Image: Archives of Punaloor Rajan
A portrait of VM Basheer. The writer was particular about his appearance, and Rajan captured him during an unguarded moment
Punaloor Rajan, 76, has not clicked a picture for 15 years. It is a strange but deliberate choice for a man who chronicled Kerala’s history from the time it became a state in 1956. His photographs, a drama in black and white, capture moments in the lives of Kerala’s literary, political and cultural figures at the height of the new state’s Communist movement.
Rajan, though no longer active, is still remembered by his subjects. At an April 2015 function in Thiruvananthapuram, the renowned but usually reserved Malayalam writer MT Vasudevan Nair, said: “Rajan might have been sent by god with a camera to spy on me.”
Rajan majored in art at the Raja Ravi Varma College of Fine Arts in Mavelikara, Kerala. He later went to Moscow in the then USSR to study at one of the oldest film schools in the world, the All-Union State Institute of Cinematography, which boasts of Russian filmmakers such as Andrei Tarkovsky and Sergei Eisenstein (who directed Battleship Potemkin) as its alumni. He returned from Moscow with a 16mm Bolex-Paillard camera and trained his gaze on the people who were laying down Kerala’s foundations.
His subjects included the late Indrajit Gupta (who was Union home minister under Prime Ministers HD Deve Gowda and IK Gujral), writer SK Pottekkatt (his works have been translated into English, German, Russian, Czech and Italian among others), poet and author Kamala Das, and Communist leaders such as EMS Namboodiripad (Kerala’s first chief minister), MN Govindan Nair and C Achutha Menon—all of whom contributed to the state’s Left ideology. His portraits reflect the level of comfort he had with his subjects: Kamala Das in a printed sari under a tree staring straight into the camera, almost challenging the male gaze, or a young Indrajit Gupta exhorting his supporters at a rally, one hand pointing up to the sky.
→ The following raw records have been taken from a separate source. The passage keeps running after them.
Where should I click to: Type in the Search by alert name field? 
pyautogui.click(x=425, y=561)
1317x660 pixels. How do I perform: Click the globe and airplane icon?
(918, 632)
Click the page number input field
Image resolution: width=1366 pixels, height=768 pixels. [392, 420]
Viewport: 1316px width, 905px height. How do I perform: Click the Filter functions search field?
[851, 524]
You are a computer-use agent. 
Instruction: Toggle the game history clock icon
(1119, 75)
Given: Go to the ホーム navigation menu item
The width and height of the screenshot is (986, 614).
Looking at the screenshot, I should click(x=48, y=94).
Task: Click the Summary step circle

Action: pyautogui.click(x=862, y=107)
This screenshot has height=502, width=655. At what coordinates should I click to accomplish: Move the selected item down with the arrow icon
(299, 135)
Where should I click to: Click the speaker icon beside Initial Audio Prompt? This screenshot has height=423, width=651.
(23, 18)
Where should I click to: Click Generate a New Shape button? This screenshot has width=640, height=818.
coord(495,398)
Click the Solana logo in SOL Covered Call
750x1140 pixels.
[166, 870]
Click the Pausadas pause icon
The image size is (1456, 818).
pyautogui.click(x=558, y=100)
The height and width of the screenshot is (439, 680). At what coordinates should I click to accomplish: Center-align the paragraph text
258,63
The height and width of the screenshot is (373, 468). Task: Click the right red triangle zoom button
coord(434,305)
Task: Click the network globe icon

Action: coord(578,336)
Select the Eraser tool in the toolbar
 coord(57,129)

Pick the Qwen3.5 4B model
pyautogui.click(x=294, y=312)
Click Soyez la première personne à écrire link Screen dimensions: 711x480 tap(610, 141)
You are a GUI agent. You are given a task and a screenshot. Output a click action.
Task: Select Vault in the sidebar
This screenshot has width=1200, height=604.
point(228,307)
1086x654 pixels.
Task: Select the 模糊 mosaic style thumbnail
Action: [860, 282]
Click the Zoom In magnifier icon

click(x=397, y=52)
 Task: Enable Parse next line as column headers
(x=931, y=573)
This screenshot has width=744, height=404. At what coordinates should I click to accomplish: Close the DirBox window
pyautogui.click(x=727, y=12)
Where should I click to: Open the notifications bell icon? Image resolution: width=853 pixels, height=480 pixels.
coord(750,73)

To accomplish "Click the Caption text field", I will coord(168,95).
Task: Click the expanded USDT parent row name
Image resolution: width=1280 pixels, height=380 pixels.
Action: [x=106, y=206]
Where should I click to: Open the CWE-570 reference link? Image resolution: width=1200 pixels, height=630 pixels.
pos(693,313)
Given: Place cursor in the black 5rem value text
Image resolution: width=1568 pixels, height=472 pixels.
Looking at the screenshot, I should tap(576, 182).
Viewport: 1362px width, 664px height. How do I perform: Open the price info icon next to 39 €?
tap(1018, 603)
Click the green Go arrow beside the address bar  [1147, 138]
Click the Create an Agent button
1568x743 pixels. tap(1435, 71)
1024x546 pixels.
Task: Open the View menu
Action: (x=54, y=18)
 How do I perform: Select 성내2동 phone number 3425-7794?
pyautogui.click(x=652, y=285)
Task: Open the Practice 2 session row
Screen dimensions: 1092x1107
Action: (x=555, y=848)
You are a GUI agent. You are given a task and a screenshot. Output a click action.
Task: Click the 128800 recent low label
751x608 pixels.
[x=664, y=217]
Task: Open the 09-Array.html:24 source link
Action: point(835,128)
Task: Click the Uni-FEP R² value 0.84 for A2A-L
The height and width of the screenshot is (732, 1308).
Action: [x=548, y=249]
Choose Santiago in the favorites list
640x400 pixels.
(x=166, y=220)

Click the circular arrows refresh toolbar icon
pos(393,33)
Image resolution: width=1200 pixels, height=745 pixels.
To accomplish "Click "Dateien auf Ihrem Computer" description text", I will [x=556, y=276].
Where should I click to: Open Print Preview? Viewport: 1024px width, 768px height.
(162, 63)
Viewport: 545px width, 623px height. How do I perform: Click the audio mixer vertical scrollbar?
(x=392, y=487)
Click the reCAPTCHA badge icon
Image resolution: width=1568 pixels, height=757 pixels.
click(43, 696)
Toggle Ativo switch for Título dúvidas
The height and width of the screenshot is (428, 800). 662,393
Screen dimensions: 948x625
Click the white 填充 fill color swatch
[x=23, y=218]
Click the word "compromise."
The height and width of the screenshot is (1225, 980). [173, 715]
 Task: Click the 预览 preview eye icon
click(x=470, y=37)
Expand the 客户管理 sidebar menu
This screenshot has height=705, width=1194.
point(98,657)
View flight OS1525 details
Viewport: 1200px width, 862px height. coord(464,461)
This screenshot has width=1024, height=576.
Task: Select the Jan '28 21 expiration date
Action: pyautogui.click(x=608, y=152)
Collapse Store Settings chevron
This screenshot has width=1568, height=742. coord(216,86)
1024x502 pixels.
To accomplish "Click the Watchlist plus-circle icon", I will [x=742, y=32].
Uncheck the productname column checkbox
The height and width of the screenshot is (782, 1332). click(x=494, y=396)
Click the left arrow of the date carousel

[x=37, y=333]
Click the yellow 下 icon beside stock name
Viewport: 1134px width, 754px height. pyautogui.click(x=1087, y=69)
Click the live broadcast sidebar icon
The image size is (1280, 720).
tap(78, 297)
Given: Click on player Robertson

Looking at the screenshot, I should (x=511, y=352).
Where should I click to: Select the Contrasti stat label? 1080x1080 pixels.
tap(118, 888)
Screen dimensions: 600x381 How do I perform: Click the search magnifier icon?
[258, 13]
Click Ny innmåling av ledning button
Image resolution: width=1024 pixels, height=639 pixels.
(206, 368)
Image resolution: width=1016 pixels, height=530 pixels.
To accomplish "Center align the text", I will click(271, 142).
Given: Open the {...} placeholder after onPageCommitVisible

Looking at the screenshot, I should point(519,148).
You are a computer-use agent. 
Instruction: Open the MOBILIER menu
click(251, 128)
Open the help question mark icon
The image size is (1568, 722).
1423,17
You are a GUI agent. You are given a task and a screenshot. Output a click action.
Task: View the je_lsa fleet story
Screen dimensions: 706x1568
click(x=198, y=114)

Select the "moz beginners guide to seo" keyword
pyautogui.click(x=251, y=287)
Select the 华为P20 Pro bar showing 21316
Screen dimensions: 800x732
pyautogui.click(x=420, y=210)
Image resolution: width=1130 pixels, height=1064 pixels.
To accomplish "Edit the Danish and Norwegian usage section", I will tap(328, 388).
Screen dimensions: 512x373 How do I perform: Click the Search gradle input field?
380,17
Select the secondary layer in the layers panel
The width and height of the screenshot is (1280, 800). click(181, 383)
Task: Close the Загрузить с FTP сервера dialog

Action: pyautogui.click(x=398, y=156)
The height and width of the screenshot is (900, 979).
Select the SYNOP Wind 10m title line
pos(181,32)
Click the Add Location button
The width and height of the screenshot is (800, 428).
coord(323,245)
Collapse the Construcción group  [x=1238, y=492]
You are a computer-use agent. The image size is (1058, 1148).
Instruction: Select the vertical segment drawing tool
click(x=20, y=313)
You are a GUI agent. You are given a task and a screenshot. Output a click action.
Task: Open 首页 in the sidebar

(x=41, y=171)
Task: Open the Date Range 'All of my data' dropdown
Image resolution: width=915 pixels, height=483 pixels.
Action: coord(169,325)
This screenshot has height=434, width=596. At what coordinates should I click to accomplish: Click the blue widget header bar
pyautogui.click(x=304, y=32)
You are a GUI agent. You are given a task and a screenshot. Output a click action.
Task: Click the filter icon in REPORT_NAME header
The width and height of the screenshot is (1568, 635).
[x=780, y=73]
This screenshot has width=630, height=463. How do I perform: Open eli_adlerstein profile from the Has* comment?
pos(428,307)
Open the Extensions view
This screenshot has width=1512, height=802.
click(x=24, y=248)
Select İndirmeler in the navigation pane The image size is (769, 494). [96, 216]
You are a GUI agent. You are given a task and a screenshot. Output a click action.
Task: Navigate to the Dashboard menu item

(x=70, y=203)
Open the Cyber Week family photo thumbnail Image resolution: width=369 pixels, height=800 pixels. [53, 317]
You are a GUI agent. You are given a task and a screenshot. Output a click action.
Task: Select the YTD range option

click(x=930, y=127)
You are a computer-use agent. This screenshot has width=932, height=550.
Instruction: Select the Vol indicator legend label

But his most popular subject was his mentor—freedom fighter and writer, the late Vaikom Muhammad Basheer. Punaloor Rajan was to Basheer what photographer Nemai Ghosh was to Satyajit Ray. He followed Basheer for more than 30 years and, by doing so, was able to get access to leaders and writers, and record the changes in Kerala during that period. No more, though. It has been a while since Punaloor Rajan put away his camera which, he says, has no place in this digital world. Still life in Kerala: Portraits by Punaloor Rajan (All pictures are from the archives of Punaloor Rajan, curated by photographer-painter C Pradeep Chandrakumar and journalist Mangad Ratnakaran)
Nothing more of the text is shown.